You counter to my argument makes much sense. But fogged up windows are different from windows that are getting rain on them. Fog is usually on the inside and rain on the outside. But you're right, fog is just very tiny water droplets. And it's very difficult to see through this thin film of water droplets. So I guess I'm wrong about the tiny droplets scattering light less. It made sense until you mentioned a foggy window.

But somehow the rainx still lets me see better through a hard rain. If it's just because it waxes the windshield, and lets the droplets get big fast, and so therefore run off faster due their own weight, it still causes the water to clear faster and allow me to see. Won't it have the same affect on the dish with the LNB as the eye? I guess the real reason that this probably won't work is that the effect of water droplets at the dish is not nearly so massive as the effect of the much greater amount of droplets in the air, as I think you or someone said.

Now i've heard that the reason we see blue sky is because the space between particles in the sky is such that only the blue wavelengths of light make it through. Something to do with hydrogen in the air? So you're saying that water vapor just happens to be spaced at exactly the wavelength that would block the satellite's radiated energy too? So why didn't they just pick a different wavelength and solve all this nonsense with rain fade. My guess, is that it's not that water vapor is spaced at the same wavelength. It's just spaced randomly, and scatters and absorbs the energy at random.

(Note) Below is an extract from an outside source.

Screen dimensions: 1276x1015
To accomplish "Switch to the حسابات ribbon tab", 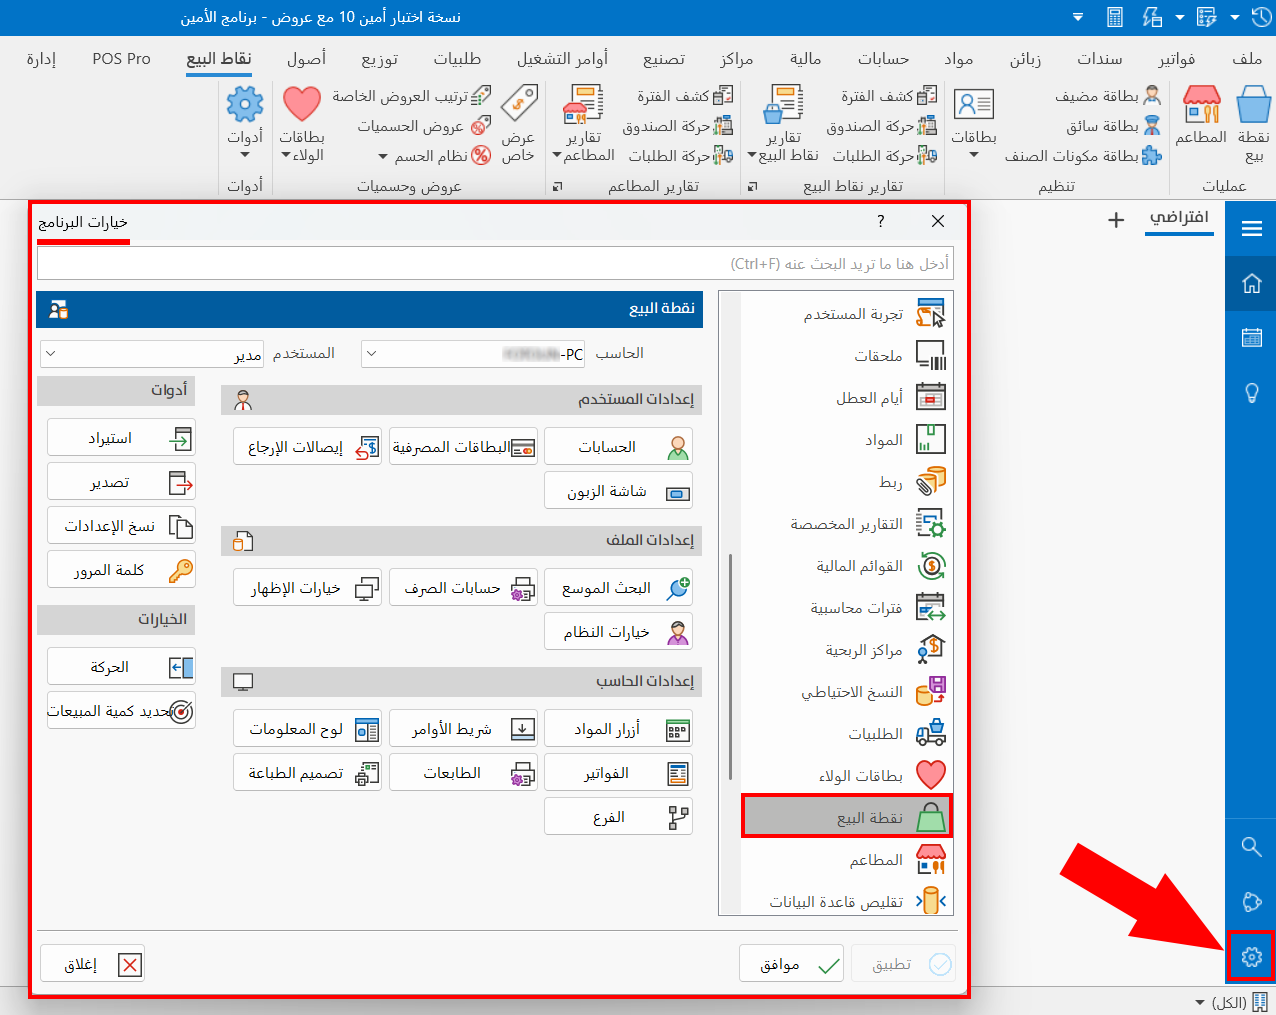I will [883, 58].

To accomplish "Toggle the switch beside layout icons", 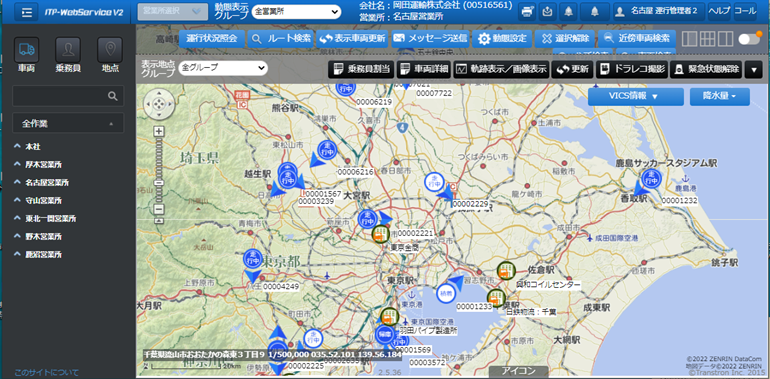I will coord(750,39).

All that said, however, I'm probably full of BS about this logic behind rainx. I've been reading all over the web, trying to find something to support my logic, but have come up with zilch. Here's a very technical explanation of rain-fade and other issues that affect dish reception:

http://www.geo-orbit.org/sizepgs/Noise.html#anchor1149220

This one explains it a little more simply, and talks about refraction and scattering and such, but from the air droplets, not the ones on the dish.

http://www.spacecom.com/customer_tools/html/rain_fade.htm

Who knows, though. The two author's could be as full of hot air as I am!